[DATA FOR THIS TASK Boundary: Start]
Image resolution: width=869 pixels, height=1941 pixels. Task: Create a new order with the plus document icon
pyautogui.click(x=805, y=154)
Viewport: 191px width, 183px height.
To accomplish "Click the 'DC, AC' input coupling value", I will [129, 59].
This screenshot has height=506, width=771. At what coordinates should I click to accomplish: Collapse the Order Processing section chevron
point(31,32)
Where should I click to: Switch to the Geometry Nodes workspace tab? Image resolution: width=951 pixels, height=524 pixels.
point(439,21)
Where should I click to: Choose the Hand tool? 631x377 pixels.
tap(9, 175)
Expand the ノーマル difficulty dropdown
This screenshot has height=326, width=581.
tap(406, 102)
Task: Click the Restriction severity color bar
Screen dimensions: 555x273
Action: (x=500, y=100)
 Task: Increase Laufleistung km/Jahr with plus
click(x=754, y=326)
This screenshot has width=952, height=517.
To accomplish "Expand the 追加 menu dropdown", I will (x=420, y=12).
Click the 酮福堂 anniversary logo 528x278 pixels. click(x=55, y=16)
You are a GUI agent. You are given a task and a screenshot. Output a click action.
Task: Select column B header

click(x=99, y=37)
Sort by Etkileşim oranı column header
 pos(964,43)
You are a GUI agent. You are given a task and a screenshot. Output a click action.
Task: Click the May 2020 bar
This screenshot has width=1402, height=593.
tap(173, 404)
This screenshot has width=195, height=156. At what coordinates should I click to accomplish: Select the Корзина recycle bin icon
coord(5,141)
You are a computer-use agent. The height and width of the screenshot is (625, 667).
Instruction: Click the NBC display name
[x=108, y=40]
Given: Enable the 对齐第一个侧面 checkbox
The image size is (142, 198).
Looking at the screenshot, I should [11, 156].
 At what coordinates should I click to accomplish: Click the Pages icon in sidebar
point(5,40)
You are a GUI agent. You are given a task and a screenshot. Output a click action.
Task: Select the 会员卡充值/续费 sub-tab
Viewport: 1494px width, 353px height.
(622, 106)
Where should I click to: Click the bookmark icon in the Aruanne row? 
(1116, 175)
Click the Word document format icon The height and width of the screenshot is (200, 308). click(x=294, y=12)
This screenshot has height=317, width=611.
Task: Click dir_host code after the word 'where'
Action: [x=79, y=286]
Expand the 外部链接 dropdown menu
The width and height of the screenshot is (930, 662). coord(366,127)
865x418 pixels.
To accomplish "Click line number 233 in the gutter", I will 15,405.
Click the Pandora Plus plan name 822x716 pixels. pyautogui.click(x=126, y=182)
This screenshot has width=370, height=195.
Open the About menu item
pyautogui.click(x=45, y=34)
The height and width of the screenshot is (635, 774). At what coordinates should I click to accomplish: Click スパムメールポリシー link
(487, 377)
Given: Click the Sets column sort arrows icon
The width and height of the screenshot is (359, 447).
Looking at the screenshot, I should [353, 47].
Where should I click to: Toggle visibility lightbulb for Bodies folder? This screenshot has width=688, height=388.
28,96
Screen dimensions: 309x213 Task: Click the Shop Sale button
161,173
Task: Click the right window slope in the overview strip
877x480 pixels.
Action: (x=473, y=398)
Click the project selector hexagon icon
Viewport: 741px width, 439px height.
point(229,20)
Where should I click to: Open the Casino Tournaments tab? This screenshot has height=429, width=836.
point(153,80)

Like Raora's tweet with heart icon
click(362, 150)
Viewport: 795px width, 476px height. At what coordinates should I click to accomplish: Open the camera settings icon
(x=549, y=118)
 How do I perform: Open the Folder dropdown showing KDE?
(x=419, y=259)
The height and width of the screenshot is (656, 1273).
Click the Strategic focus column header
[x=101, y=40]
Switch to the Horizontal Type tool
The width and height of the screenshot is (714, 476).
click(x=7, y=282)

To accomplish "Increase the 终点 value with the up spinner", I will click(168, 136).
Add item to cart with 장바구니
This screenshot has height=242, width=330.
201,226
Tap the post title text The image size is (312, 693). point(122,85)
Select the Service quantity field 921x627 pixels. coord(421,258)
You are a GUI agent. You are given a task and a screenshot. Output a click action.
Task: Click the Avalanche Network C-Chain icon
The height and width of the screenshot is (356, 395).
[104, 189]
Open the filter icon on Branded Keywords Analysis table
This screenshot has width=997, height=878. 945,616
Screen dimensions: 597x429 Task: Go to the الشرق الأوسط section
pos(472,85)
[DATA FOR THIS TASK Boundary: End]
> _TASK TO CARRY OUT_
Would you repeat the lines from the one containing "Open the filter" through the end of the data, exactly, with nothing before or after them?

> _ANSWER SECTION_
Open the filter icon on Branded Keywords Analysis table
This screenshot has width=997, height=878. 945,616
Screen dimensions: 597x429 Task: Go to the الشرق الأوسط section
pos(472,85)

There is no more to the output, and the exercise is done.